WHAT YOU SHOULD DO => Transcribe word for word each line from the one containing "Task: Click the Next pagination link" to the final line of the data, both included. Skip the pictures.

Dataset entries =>
-----
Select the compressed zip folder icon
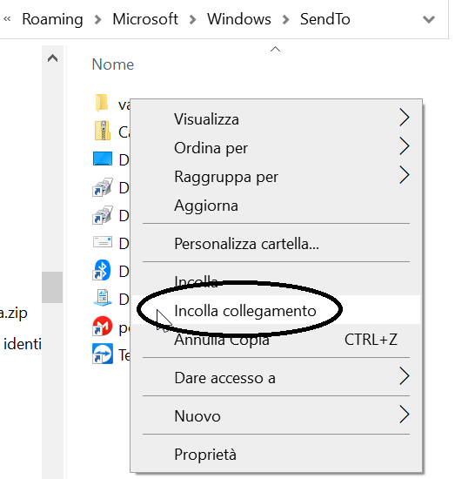The width and height of the screenshot is (455, 479). (x=103, y=131)
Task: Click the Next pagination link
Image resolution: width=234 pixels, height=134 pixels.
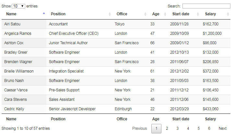Action: pyautogui.click(x=223, y=128)
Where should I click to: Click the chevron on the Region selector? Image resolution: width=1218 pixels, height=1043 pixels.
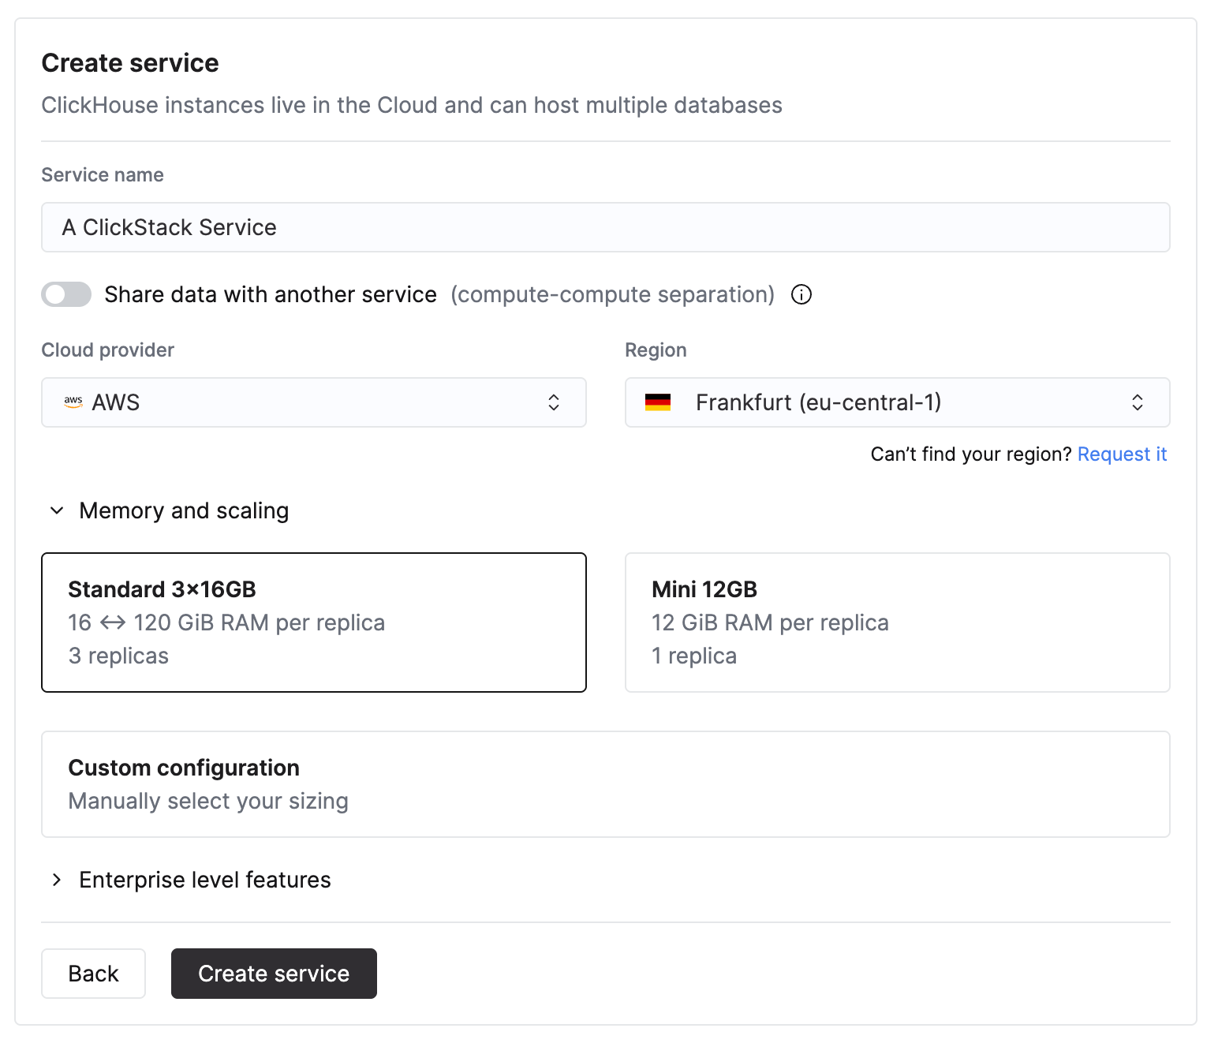click(x=1138, y=402)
-----
RESPONSE AREA =>
Task: Click the Next pagination link
Image resolution: width=234 pixels, height=134 pixels.
Action: pyautogui.click(x=223, y=128)
Where should I click to: Click the chevron on the Region selector? Image resolution: width=1218 pixels, height=1043 pixels.
click(x=1138, y=402)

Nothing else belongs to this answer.